No. 2 Iona 94, No. 7 Siena 64

It is official: For the first time since 2007, the Siena Saints won’t be the MAAC Tournament champions. The No. 2 seed Iona Gaels crushed Siena 94-64 to advance to the semifinals. The Saints had won the previous three tournaments, all played on their home court in Albany. The last time they didn’t win was the last time the tourney was held here at the Arena at Harbor Yard.

As for Iona, it was its first postseason victory since 2006, when it won the whole thing. That meant no player on the Iona roster had won a single tournament game. That changed tonight thanks to Mike Glover’s 31 points and the team’s 9-of-17 shooting from beyond the arc.

“I thought we were a little slow to loose balls. It may have been last night’s game,” Siena head coach Mitch Buonaguro said, referencing Siena’s first round overtime victory over Manhattan that ended just a few minutes before midnight. “We just didn’t have our legs like we should.

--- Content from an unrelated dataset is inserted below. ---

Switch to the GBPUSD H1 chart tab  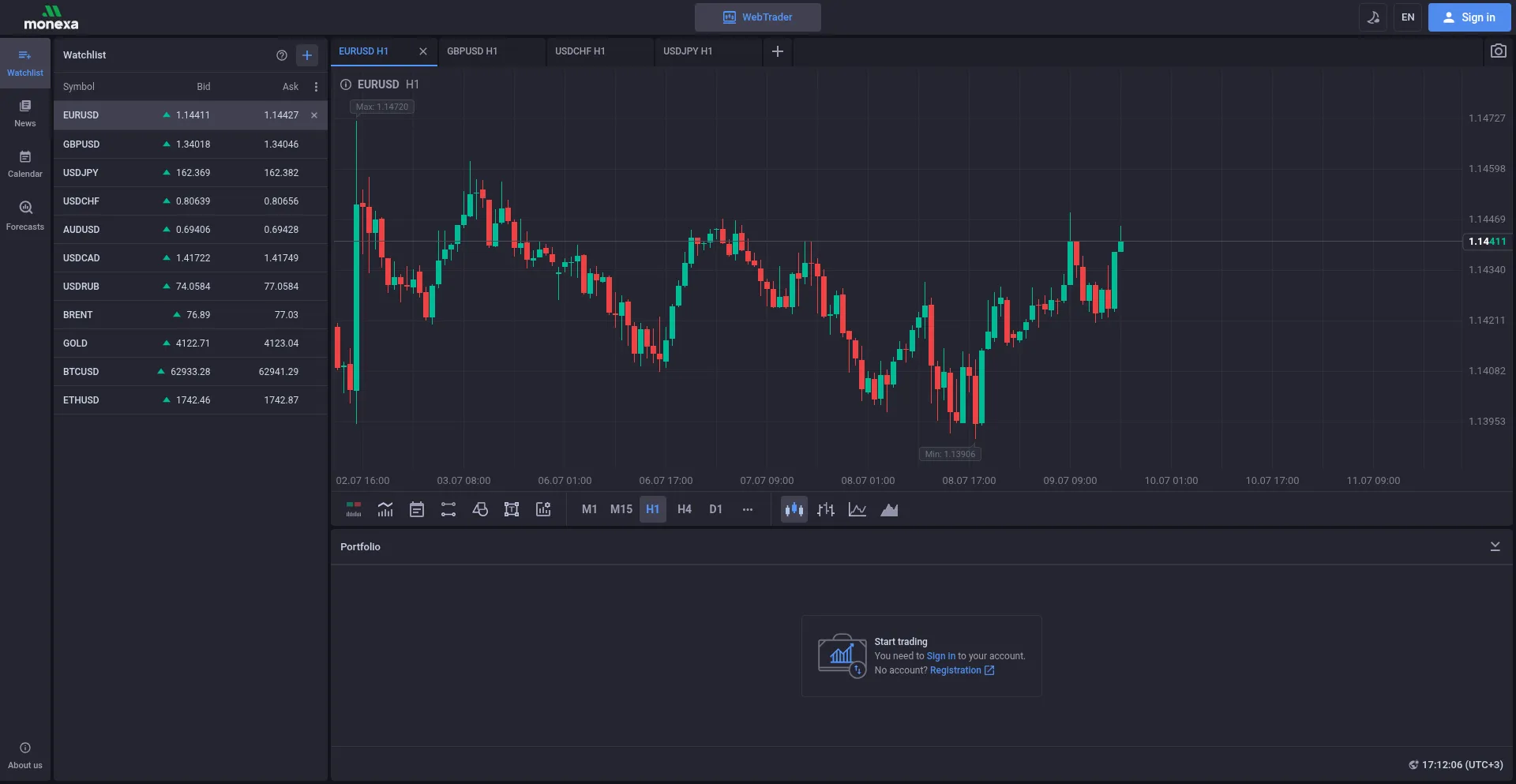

To play a team like this you’ve got to be on full tilt the way they play.”

The way Iona plays is fast. They push the ball up the court, even after the opponent scores, and like a game with a high number of possessions. Did Siena get caught up trying to play at that tempo? “Yeah, probably,” Buonaguro said. “We took some shots that probably were quick. We probably should have had a little more patience.”

The loss means the end of the college careers for Ryan Rossiter, who was named the conference’s player of the year earlier this week, and Clarence Jackson. Both reached the NCAA Tournament three times. “We were very fortunate. A lot of guys don’t even get to play in one [NCAA Tournament],” Jackson said.